Data from the ESA Gaia star mapping satellite, due to the recent mockery of the Milky Way or the ongoing encounter with the satellite galaxy.
ESA Gaia star mapping satellite data suggests that the prevailing disks, or wobbles, of our Milky Way also have a maximum spin speed.
The warp revolves around the galactic center faster than expected, completing a turnoff in 600 to 700 million years. However, it is still slower than the speed at which the stars on the disk revolve around the galactic center.

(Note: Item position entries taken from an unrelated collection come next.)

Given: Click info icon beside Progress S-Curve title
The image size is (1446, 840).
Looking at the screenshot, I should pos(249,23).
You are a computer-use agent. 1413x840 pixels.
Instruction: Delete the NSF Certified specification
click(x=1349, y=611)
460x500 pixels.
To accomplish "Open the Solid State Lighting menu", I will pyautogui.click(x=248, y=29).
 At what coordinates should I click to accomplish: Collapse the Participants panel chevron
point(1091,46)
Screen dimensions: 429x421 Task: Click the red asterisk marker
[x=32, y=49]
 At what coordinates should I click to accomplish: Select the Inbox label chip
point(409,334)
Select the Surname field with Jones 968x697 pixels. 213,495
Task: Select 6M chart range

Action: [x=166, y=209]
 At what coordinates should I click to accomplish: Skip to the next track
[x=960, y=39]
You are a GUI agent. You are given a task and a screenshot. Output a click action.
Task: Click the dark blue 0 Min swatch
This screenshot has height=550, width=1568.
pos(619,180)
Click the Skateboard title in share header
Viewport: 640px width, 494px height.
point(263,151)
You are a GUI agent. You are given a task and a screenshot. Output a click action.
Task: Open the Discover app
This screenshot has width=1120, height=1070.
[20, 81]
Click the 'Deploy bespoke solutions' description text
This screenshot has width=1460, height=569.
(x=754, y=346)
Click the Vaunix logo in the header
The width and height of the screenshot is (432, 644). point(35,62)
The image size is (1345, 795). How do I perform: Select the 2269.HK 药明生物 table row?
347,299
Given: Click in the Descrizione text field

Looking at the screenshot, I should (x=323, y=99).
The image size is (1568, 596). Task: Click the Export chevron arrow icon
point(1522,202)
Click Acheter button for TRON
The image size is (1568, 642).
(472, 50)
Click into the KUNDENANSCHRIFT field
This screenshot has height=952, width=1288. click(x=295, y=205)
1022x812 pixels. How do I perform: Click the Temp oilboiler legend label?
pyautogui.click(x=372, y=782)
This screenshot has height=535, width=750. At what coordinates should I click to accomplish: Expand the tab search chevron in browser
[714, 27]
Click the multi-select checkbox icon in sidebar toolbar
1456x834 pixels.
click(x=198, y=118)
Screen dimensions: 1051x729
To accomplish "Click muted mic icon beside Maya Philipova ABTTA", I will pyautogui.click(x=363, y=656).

For example, the Sun completes a circle in about 220 million years. The speed of the pre-war war led an international team of astronomers to believe it was due to a recent or minor collision with a smaller galaxy.
Our Milky Way is structured with its warped galactic disk, where hundreds of billions of stars live. Data from ESA’s Gaia spacecraft recently demonstrated that disc deformation is the above, essentially similar to a spinning top.
Astronomers believe that the rate of deformation is so high that it must have been caused by a powerful event, perhaps due to a continuous collision with another smaller galaxy that is agitated through the disk like a rock thrown into the water.
Image by Stephen Payne-Wardener / NASA / JPL-Caltech / ESA. Our Milky Way is structured along its galactic disk, where hundreds of billions of stars reside. Data from ESA’s Gaia spacecraft recently demonstrated that disc deformation is the above, essentially spinning like a wobbly spinning top.
Astronomers believe that the rate of deformation is so high that it must have been caused by a powerful event, perhaps due to a collision with another smaller galaxy that is stirred through the disk like a rock thrown into the water.
An astronomer at the Astrophysical Observatory in Turin, Drs. Eloisa Poggio and her colleagues measured the precedence rate using 12 million giant stars from another Gaia data publication of the Milky Way mockery.
They found that it is eastward in the direction of galactic rotation at 10.86 3 0.03 (statistic) is 3.20 (systematic) km / s. “We measured warp speed by comparing the data with our models,” said Dr. Poggio.
“Depending on the speed reached, the deformation would complete a detour around the center of the Milky Way in 600 to 700 million years.” This is much faster than we expected based on the predictions of other models, such as those that observe the effects of the non-spherical aura.
The precession rate and the magnitude of the warp favor the scenario that the warp is the result of a recent or ongoing encounter with the satellite galaxy rather than a remnant of the history of the former galaxy assembly. Astronomers do not yet know what galaxy can cause the wave or when the collision begins.
One of the contenders is the dwarf galaxy, a small satellite of the Milky Way that is leaving behind a stream of stars as a result of the gravitational pull of our galaxy and is believed to have exploded through galactic disks many times in the past.
Whose movement is measured with such precision that we try to understand the mass movement of the galaxy and model the history of its Can formation,” he said. ESA Gaia project deputy scientist, Dr. Jose de Bruijne.
“This is something unique. This is actually the Gaia revolution.” As Tana-Bana and its prevalence appear on a galactic scale, scientists assure us that it has no notable effect on life on our planet. “
“The Sun is 26,000 light years away from the galactic center where the width of the warp is very small,” said Dr. Poggio.
“Our measurements were mainly dedicated to the external parts of the galactic disk, up to 52,000 light years from the galactic center and beyond.”
The results appear in the journal Nature Astronomy.